Skills in short supply

Nicoloudakis says no CBD is immune to urban decay — not even Sandton.  Occupancies have dropped, as have rental rates, but he says Sandton is still  SA’s economic hub.

He says Acsion knows the importance of timing. “We know when to go into the market, we know when to hold it, because we are not overgeared and know how to time the S-curve of development. Only once we’ve tenanted do we move to the next step.”

The reason it took so long to get everything in place, Nicoloudakis says, is that “we don’t have the skills in SA to open a development like this as they do in Dubai or China”.
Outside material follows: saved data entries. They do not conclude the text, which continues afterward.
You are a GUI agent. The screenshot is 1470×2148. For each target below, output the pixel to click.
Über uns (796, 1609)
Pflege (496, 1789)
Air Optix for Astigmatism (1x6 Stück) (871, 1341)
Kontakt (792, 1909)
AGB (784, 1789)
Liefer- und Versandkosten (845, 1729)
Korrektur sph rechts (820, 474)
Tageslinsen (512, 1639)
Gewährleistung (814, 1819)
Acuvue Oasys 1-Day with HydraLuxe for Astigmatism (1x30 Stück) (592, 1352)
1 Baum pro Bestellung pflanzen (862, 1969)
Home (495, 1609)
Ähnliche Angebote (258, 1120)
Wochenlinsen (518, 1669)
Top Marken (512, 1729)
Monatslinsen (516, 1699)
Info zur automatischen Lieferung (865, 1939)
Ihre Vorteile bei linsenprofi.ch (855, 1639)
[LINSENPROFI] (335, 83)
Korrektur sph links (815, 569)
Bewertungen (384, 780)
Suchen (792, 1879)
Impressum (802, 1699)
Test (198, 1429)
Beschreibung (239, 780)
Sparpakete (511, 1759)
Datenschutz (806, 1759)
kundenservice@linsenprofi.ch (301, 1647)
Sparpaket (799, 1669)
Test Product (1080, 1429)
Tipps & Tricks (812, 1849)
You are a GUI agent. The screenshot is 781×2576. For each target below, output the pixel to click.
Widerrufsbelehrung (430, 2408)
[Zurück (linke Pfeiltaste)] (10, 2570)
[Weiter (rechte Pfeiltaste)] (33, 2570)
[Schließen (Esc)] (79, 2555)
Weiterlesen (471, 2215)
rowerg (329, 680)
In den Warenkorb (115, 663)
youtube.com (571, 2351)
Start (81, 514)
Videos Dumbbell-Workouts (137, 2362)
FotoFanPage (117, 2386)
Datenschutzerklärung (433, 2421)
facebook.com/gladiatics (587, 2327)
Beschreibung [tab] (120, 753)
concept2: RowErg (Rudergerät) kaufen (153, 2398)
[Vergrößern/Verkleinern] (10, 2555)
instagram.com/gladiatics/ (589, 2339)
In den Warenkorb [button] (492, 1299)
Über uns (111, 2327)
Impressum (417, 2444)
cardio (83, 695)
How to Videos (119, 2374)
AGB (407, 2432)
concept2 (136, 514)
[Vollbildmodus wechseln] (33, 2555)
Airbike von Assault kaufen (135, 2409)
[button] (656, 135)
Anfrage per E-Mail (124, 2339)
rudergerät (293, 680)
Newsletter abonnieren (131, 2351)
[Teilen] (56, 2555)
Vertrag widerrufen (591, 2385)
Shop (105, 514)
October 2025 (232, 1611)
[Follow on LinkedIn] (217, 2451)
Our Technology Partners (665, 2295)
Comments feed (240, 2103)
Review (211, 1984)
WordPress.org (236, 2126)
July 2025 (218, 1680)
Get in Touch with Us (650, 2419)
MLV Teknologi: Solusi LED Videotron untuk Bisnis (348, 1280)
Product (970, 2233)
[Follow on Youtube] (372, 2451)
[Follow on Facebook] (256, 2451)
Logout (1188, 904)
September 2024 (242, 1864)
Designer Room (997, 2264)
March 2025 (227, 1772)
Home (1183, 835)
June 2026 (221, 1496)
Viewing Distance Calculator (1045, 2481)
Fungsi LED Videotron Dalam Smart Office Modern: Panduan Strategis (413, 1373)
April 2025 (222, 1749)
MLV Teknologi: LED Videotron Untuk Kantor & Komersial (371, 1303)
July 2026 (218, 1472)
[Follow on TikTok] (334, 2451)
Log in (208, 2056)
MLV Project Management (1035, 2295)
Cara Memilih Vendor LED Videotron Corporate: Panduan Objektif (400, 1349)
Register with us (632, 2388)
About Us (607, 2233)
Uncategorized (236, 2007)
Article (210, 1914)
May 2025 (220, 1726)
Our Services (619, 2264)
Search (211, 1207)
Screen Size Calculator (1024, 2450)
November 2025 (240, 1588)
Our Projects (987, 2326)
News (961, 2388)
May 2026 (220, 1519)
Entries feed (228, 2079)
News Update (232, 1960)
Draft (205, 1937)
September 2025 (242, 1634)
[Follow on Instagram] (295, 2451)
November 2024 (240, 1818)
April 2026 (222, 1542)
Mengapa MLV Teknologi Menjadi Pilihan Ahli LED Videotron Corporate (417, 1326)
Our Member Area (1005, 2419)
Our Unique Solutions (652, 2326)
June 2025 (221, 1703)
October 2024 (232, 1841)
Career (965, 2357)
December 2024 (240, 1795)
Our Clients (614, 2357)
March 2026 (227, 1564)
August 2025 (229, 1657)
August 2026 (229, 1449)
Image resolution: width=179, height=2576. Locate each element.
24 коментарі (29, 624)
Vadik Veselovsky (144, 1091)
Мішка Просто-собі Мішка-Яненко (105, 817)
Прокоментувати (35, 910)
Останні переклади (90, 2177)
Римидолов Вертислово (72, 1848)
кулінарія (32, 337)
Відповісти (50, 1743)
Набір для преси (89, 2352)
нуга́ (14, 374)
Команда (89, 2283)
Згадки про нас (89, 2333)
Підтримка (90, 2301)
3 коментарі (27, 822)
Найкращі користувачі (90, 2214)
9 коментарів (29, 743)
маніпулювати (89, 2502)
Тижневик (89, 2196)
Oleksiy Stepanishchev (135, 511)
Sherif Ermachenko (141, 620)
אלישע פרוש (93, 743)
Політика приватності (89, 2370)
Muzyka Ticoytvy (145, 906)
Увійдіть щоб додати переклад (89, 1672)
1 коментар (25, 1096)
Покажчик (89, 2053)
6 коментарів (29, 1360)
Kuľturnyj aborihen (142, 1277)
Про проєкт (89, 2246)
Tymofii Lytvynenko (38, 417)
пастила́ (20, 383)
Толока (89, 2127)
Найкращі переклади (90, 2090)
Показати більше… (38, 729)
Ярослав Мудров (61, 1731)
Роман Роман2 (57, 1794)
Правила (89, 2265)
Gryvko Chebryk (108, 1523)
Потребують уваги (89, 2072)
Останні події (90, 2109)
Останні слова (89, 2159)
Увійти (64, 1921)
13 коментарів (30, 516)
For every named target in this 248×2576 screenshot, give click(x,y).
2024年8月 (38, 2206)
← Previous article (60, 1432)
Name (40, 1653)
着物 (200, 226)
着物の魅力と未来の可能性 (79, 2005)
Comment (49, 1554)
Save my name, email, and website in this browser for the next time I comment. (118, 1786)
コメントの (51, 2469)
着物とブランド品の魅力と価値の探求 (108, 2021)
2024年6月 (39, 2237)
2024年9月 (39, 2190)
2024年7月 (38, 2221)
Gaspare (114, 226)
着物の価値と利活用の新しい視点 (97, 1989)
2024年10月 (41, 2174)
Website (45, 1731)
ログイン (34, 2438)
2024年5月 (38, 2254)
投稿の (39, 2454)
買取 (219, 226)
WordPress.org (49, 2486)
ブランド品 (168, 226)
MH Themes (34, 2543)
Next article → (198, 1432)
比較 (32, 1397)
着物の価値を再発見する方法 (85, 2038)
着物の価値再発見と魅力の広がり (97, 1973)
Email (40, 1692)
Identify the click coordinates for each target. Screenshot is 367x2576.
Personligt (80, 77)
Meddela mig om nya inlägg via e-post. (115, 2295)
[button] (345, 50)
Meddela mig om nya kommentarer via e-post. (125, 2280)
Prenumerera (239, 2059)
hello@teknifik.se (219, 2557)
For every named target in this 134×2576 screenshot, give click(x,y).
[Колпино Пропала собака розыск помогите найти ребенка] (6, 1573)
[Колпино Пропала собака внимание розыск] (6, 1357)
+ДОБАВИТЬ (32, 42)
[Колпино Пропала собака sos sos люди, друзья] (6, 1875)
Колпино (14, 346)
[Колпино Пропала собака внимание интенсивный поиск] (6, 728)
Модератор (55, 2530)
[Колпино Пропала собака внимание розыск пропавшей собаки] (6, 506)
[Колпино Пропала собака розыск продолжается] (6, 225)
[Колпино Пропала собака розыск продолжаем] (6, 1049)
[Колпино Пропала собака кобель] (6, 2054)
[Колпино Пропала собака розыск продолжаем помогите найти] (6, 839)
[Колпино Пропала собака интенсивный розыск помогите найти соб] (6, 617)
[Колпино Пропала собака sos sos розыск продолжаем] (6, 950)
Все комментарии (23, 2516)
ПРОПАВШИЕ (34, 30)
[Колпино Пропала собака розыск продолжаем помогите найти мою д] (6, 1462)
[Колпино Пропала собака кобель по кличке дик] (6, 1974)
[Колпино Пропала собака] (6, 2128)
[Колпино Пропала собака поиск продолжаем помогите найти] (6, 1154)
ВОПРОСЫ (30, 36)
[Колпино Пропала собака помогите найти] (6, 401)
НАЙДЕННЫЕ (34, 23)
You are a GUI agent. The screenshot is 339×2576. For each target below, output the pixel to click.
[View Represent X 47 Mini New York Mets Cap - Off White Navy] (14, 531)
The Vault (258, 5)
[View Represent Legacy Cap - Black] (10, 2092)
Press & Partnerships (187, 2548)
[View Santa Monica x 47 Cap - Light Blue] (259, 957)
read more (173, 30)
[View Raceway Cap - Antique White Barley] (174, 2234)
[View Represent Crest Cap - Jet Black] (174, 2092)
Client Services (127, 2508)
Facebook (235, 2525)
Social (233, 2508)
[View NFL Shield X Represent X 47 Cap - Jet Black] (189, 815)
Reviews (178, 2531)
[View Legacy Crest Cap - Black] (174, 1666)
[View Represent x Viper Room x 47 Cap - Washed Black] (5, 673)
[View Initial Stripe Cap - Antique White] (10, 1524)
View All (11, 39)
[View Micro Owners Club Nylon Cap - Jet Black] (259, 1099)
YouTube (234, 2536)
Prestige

Acsion, which he says is meeting the challenge by building its human capital, tries to avoid outsourcing. “If you outsource, you give away a lot.”

Take window cleaners: the building has so much glass, it has its own full-time window-cleaning team.

Equally, control of security is “fundamental”, Nicoloudakis says.

“The goal is to put a high-rise equivalent of Steyn City in Sandton. To do that we need to invest in IT and access control, and not have a sectional-title situation where everybody tells you what to do.”

For Acsion, Acsiopolis — its biggest single-phase development — is a departure from its retail-heavy portfolio. “We had too much cash on the balance sheet. We had a lazy balance sheet. We needed to get it to work.”

Nicoloudakis — who puts the market value of the building at R1.4bn — says it is aimed at the business sector, including long-term tenants and  foreign executives working for multinationals. Tourists from the UK, Germany and US are also in the mix. 

“My ideal tenant — and we have a few upstairs — had a mansion in Bryanston, a house in Cape Town. Their children have left home and they semigrated to Cape Town but they still want a base here in Sandton so they can see friends in Sandton. They downsized to one of our apartments and now they have the opportunity to fly in and out,” he says.

Sandton’s future, Nicoloudakis believes, relies on getting its transport system right.

“I’m a big fan of eco-mobility — it makes it more pedestrian-friendly, you can get on bikes. That’s the way the world is going — there will be a day where we will walk in Sandton; when that is, I don’t know. You can’t keep on living the same lifestyle you lived in the 1980s.”